On Friday, Pres. Obama said that he would favor a short term fix for the ongoing fiscal crisis rather than see the nation go over the fiscal cliff. But, if the Sunday talk shows were correct there’s been no change of position for the basis for such a deal. The lawmakers couldn’t reach a deal to avoid the fiscal cliff problem before Chritsmas and may not even reconvene before the New Year. Unless the lawmakers can find a solution quickly, American’s will welcome the new year with faced with higher taxes, dramatic reductions in government spending and the likelihood of another recession.
Wyoming Sen. John Barrasso during an interview on Fox News Sunday when asked if he thought the country would go over the Cliff said, “I believe we are, I think the president is eager to go over the cliff for political purposes. I think he sees a political victory at the bottom of the cliff.”
However, Democratic Sen. Charles Schumer of New York told NBC’s Meet the Press that he believes Republican House Speaker John Boehner is frightened to reach a bipartisan solution for fear that it would cost him the speakership, said Schumer: “I know he’s worried.” Boehner has several times told reporters that he is not concerned about his reelection as House Speaker.
Contradictory opinions such as these, as well as placing blame on each party has been going on since Congress reconvened after the election. Now, with the country poised to tumble off the fiscal cliff the intensity of finger-pointing has increased.
If Congress is unable to resolve their issues before January 1, $600 billion of combined tax increases and spending cuts will automatically take effect.
The consensus amongst economists is that if these austerity measures take effect if the fiscal crisis is not resolved, the United States economy could reenter a recession that would have a worldwide impact.
Most fiscal experts believe that the most immediate effects of not reaching a deal will occur in financial markets, which to date have been fairly quiet as Congress argues amongst itself, however, Wall Street could react quickly and without warning if there are no prospects for a deal.

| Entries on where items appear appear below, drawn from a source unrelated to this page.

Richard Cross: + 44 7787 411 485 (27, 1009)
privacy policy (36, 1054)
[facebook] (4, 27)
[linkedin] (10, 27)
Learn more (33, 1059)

Some political pundits suggest that it would be easier to reach a deal after January 1, as Congress could rush through a deal on taxes and the $109 billion in automatic spending cuts for 2013 that most in Congress do not want to see happen. The feeling is that as all tax rates would go up on January 1 it would be much easier to reduce tax rates on middle and lower income taxpayers while leaving high tax rates for the wealthy. This might be acceptable to Republicans as they would not technically be voting for a tax increase but only for tax breaks.
Meanwhile Democratic Sen. Kent Conrad, chairman of the budget committee told Fox News Sunday that Obama and Boehner are not far apart and that he believed a deal could be reached for the long-term. Conroy told Fox news: “I would hope we have one last attempt here to do what everyone knows needs to be done which is the larger plan that really does stabilize the debt and get us moving in the right direction.”
Unfortunately, it appears that Sen. Conrad is in the minority.